■ **Brief**
Give every entry again, exactly.
-------- Given data --------
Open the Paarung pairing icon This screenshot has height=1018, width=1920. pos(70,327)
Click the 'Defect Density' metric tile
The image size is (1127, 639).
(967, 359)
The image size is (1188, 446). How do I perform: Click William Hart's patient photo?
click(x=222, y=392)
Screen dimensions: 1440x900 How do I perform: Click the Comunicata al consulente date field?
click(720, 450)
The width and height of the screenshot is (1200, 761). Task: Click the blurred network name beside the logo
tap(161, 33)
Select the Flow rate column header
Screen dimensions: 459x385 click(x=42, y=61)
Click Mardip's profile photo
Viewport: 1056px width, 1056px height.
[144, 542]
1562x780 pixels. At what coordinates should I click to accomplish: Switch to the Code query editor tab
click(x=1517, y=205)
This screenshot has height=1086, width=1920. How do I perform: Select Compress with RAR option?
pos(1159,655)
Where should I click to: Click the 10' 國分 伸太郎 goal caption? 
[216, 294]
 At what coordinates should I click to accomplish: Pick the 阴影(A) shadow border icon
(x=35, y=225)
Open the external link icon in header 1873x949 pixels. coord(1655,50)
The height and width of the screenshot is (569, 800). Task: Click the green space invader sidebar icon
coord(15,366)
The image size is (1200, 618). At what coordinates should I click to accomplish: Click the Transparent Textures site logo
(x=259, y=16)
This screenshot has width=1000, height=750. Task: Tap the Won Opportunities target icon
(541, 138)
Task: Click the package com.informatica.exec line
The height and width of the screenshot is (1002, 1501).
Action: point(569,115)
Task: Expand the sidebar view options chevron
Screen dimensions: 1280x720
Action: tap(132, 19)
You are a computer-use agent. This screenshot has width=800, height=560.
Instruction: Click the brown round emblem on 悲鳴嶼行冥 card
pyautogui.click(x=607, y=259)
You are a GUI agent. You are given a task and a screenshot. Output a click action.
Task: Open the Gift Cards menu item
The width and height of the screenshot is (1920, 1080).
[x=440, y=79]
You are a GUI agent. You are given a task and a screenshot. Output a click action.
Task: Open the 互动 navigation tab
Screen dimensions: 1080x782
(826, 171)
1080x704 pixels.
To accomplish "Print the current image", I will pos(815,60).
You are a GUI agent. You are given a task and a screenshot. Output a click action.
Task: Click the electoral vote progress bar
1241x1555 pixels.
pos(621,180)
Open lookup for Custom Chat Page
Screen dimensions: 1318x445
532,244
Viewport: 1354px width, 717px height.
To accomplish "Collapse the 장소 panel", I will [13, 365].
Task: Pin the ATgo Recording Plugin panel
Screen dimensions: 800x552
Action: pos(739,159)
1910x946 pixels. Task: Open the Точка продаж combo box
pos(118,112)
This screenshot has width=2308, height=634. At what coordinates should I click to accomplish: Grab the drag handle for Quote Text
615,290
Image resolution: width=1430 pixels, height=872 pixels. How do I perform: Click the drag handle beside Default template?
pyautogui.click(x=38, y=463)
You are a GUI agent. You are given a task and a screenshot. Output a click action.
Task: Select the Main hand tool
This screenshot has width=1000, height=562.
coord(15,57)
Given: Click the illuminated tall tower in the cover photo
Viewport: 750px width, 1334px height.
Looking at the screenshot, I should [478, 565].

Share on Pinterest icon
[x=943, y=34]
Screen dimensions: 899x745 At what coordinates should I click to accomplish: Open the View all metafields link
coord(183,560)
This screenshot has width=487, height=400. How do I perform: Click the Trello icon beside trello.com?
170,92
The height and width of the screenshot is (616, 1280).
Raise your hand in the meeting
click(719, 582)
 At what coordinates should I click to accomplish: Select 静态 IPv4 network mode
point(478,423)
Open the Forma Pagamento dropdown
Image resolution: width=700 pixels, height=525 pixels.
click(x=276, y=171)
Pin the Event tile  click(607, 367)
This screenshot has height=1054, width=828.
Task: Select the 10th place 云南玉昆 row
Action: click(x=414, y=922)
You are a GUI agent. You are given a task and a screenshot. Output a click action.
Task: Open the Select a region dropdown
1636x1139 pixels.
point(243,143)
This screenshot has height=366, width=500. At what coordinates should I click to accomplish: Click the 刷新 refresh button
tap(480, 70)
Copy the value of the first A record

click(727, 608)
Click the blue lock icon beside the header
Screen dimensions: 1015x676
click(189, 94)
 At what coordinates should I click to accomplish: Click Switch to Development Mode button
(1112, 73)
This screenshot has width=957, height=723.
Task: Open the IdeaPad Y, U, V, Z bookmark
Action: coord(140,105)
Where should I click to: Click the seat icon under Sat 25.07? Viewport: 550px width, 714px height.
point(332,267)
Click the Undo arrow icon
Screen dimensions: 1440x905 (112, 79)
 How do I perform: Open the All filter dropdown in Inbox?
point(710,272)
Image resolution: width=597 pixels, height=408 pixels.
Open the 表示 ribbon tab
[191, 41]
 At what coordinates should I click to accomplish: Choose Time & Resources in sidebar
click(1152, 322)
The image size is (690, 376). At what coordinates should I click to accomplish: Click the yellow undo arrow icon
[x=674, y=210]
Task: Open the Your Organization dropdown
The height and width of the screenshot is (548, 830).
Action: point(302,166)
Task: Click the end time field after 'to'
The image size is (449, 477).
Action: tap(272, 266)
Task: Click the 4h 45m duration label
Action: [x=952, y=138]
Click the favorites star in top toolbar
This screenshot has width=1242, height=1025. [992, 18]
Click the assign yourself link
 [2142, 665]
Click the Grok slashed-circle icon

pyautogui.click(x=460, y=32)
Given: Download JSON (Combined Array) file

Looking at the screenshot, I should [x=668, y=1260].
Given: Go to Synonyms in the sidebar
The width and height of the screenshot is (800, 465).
--------
■ **Finished task**
Open the Paarung pairing icon This screenshot has height=1018, width=1920. pos(70,327)
Click the 'Defect Density' metric tile
The image size is (1127, 639).
(967, 359)
The image size is (1188, 446). How do I perform: Click William Hart's patient photo?
click(x=222, y=392)
Screen dimensions: 1440x900 How do I perform: Click the Comunicata al consulente date field?
click(720, 450)
The width and height of the screenshot is (1200, 761). Task: Click the blurred network name beside the logo
tap(161, 33)
Select the Flow rate column header
Screen dimensions: 459x385 click(x=42, y=61)
Click Mardip's profile photo
Viewport: 1056px width, 1056px height.
[144, 542]
1562x780 pixels. At what coordinates should I click to accomplish: Switch to the Code query editor tab
click(x=1517, y=205)
This screenshot has height=1086, width=1920. How do I perform: Select Compress with RAR option?
pos(1159,655)
Where should I click to: Click the 10' 國分 伸太郎 goal caption? 
[216, 294]
 At what coordinates should I click to accomplish: Pick the 阴影(A) shadow border icon
(x=35, y=225)
Open the external link icon in header 1873x949 pixels. coord(1655,50)
The height and width of the screenshot is (569, 800). Task: Click the green space invader sidebar icon
coord(15,366)
The image size is (1200, 618). At what coordinates should I click to accomplish: Click the Transparent Textures site logo
(x=259, y=16)
This screenshot has width=1000, height=750. Task: Tap the Won Opportunities target icon
(541, 138)
Task: Click the package com.informatica.exec line
The height and width of the screenshot is (1002, 1501).
Action: point(569,115)
Task: Expand the sidebar view options chevron
Screen dimensions: 1280x720
Action: tap(132, 19)
You are a computer-use agent. This screenshot has width=800, height=560.
Instruction: Click the brown round emblem on 悲鳴嶼行冥 card
pyautogui.click(x=607, y=259)
You are a GUI agent. You are given a task and a screenshot. Output a click action.
Task: Open the Gift Cards menu item
The width and height of the screenshot is (1920, 1080).
[x=440, y=79]
You are a GUI agent. You are given a task and a screenshot. Output a click action.
Task: Open the 互动 navigation tab
Screen dimensions: 1080x782
(826, 171)
1080x704 pixels.
To accomplish "Print the current image", I will pos(815,60).
You are a GUI agent. You are given a task and a screenshot. Output a click action.
Task: Click the electoral vote progress bar
1241x1555 pixels.
pos(621,180)
Open lookup for Custom Chat Page
Screen dimensions: 1318x445
532,244
Viewport: 1354px width, 717px height.
To accomplish "Collapse the 장소 panel", I will [13, 365].
Task: Pin the ATgo Recording Plugin panel
Screen dimensions: 800x552
Action: pos(739,159)
1910x946 pixels. Task: Open the Точка продаж combo box
pos(118,112)
This screenshot has width=2308, height=634. At what coordinates should I click to accomplish: Grab the drag handle for Quote Text
615,290
Image resolution: width=1430 pixels, height=872 pixels. How do I perform: Click the drag handle beside Default template?
pyautogui.click(x=38, y=463)
You are a GUI agent. You are given a task and a screenshot. Output a click action.
Task: Select the Main hand tool
This screenshot has width=1000, height=562.
coord(15,57)
Given: Click the illuminated tall tower in the cover photo
Viewport: 750px width, 1334px height.
Looking at the screenshot, I should [478, 565].

Share on Pinterest icon
[x=943, y=34]
Screen dimensions: 899x745 At what coordinates should I click to accomplish: Open the View all metafields link
coord(183,560)
This screenshot has width=487, height=400. How do I perform: Click the Trello icon beside trello.com?
170,92
The height and width of the screenshot is (616, 1280).
Raise your hand in the meeting
click(719, 582)
 At what coordinates should I click to accomplish: Select 静态 IPv4 network mode
point(478,423)
Open the Forma Pagamento dropdown
Image resolution: width=700 pixels, height=525 pixels.
click(x=276, y=171)
Pin the Event tile  click(607, 367)
This screenshot has height=1054, width=828.
Task: Select the 10th place 云南玉昆 row
Action: click(x=414, y=922)
You are a GUI agent. You are given a task and a screenshot. Output a click action.
Task: Open the Select a region dropdown
1636x1139 pixels.
point(243,143)
This screenshot has height=366, width=500. At what coordinates should I click to accomplish: Click the 刷新 refresh button
tap(480, 70)
Copy the value of the first A record

click(727, 608)
Click the blue lock icon beside the header
Screen dimensions: 1015x676
click(189, 94)
 At what coordinates should I click to accomplish: Click Switch to Development Mode button
(1112, 73)
This screenshot has width=957, height=723.
Task: Open the IdeaPad Y, U, V, Z bookmark
Action: coord(140,105)
Where should I click to: Click the seat icon under Sat 25.07? Viewport: 550px width, 714px height.
point(332,267)
Click the Undo arrow icon
Screen dimensions: 1440x905 (112, 79)
 How do I perform: Open the All filter dropdown in Inbox?
point(710,272)
Image resolution: width=597 pixels, height=408 pixels.
Open the 表示 ribbon tab
[191, 41]
 At what coordinates should I click to accomplish: Choose Time & Resources in sidebar
click(1152, 322)
The image size is (690, 376). At what coordinates should I click to accomplish: Click the yellow undo arrow icon
[x=674, y=210]
Task: Open the Your Organization dropdown
The height and width of the screenshot is (548, 830).
Action: point(302,166)
Task: Click the end time field after 'to'
The image size is (449, 477).
Action: tap(272, 266)
Task: Click the 4h 45m duration label
Action: [x=952, y=138]
Click the favorites star in top toolbar
This screenshot has width=1242, height=1025. [992, 18]
Click the assign yourself link
 [2142, 665]
Click the Grok slashed-circle icon

pyautogui.click(x=460, y=32)
Given: Download JSON (Combined Array) file

Looking at the screenshot, I should [x=668, y=1260].
Given: Go to Synonyms in the sidebar
The width and height of the screenshot is (800, 465).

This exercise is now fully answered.